Là encore, rien d’étonnant à ce que certains perdent l’envie de faire plus d’efforts que nécessaires.  

Le phénomène “quiet quitting” soulève ainsi énormément de questionnements et de débats autour de notre rapport au travail et à la réussite, individuel et collectif, d’une part, et autour des modes de travail et des pratiques en entreprise, d’autre part. 

Le rejet d'un modèle

On peut y lire la revendication d’une opposition à un certain modèle de réussite, qui voudrait que notre valeur se mesure aux chiffres sur notre fiche de paie, à la taille de notre maison, à la puissance de notre voiture et à l’étendue de nos possessions matérielles.
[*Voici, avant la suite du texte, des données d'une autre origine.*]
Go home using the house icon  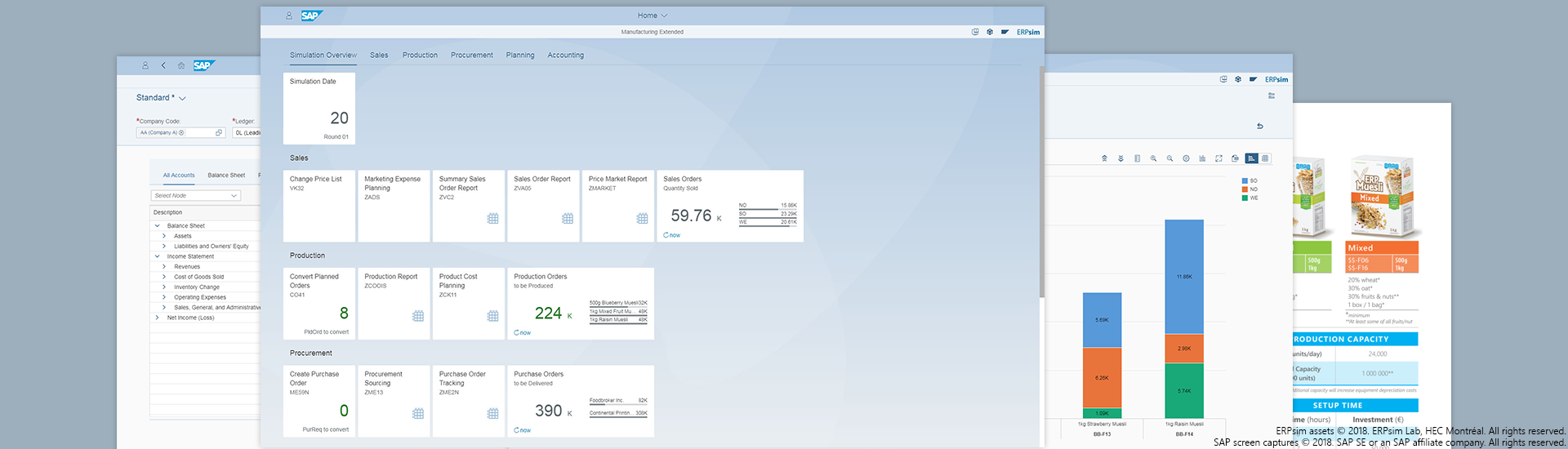(181, 65)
On peut d’ailleurs faire le lien avec la prise de conscience grandissante des enjeux écologiques et climatiques, qui s’accompagne d’une remise en question de certaines valeurs occidentales centrées sur le profit et le consumérisme.

De manière générale, l’incertitude et l’imprévisibilité liées aux contextes économique et écologique actuels ébranlent notre rapport au travail et à la vie en général, et cela se ressent au sein des organisations.
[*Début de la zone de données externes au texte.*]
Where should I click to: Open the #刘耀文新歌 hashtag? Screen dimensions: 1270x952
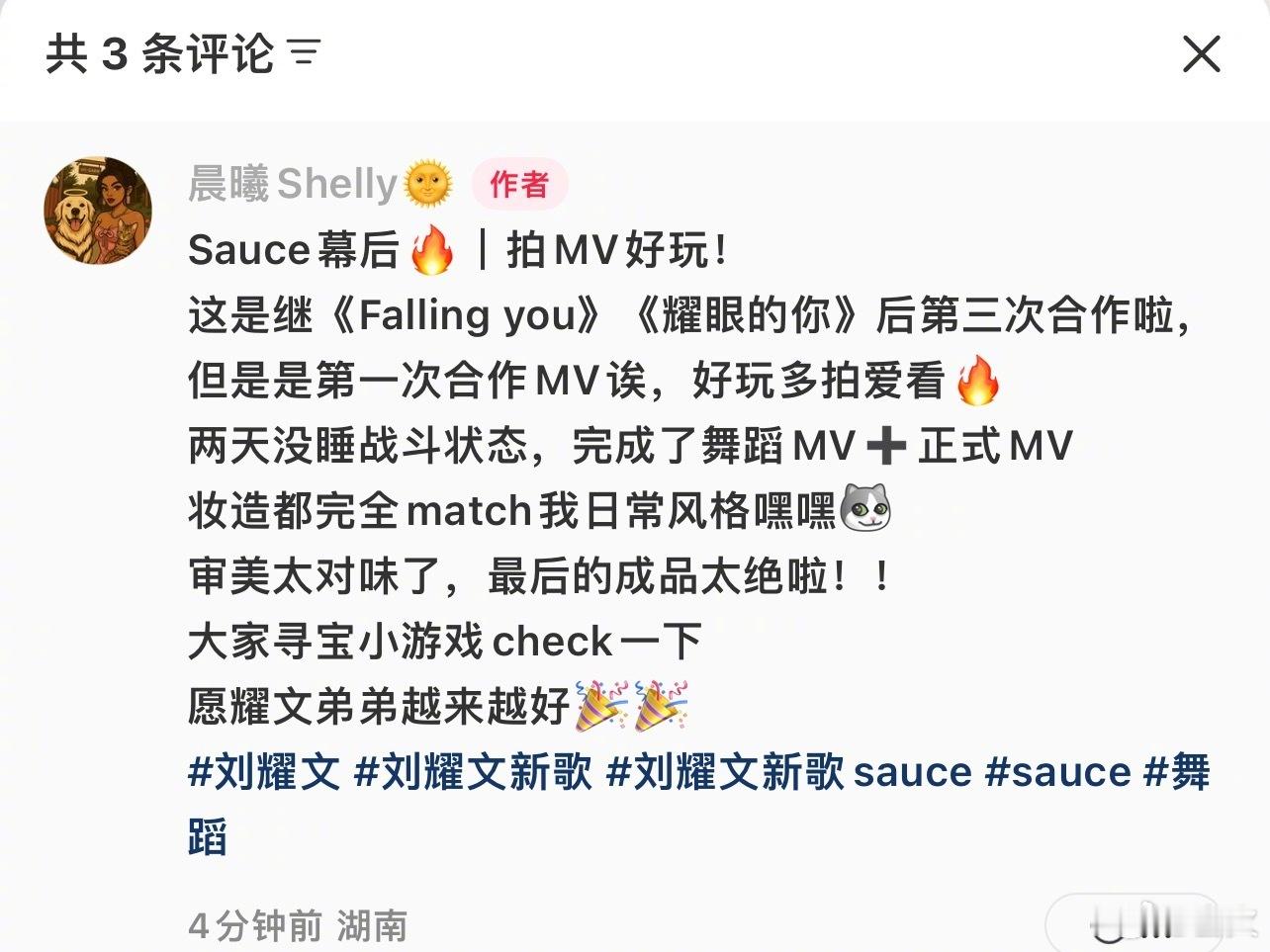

Le “quiet quitting” s’inscrit, en ce sens, dans la continuité de la « grande démission », du refus de « perdre sa vie à la gagner » ou encore de l’émergence de mouvements « travailler moins pour vivre mieux ».

Ces phénomènes ne sont pas, contrairement à ce qu’on lit parfois, la traduction d’un simple caprice d’une génération qui pense que tout lui est dû, mais le signe d’un certain shift non seulement dans les attentes des salariés, mais aussi dans les risques qu’ils sont prêts à prendre et donc dans les rapports de force avec les employeurs.  
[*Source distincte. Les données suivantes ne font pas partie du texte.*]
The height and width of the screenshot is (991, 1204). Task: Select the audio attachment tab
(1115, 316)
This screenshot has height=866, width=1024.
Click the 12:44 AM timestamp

Des remises en question et revendications que je trouve, pour ma part, salutaires et porteuses, potentiellement, de changements positifs.

Mais alors, que peuvent faire les entreprises face à ces revendications ? 

Il me semble important de prendre un peu de recul face au buzz et d’éviter les conclusions hâtives, pour saisir l’occasion de s’interroger sur l’attitude à adopter.

Et si la tentation peut être grande de chercher la bonne tactique pour remettre ces salariés “dans le droit chemin” et leur redonner l’envie de s’investir à 200%, ce serait, à mon sens, faire fausse route et risquer d’alimenter un peu plus encore cette tendance en continuant dans le même paradigme selon lequel plus un salarié est satisfait, plus il en fait au travail.

 Beaucoup d’entreprises considèrent qu’un collaborateur « engagé » est un collaborateur qui va accepter docilement de se dépasser, sans compter ses heures, sans attendre de reconnaissance particulière (notamment financière) en retour, simplement parce qu’il trouve du sens à son travail, et qu’il se sent, moralement et émotionnellement, « obligé ».

 Est-ce qu’il n’est pas là, le problème ? 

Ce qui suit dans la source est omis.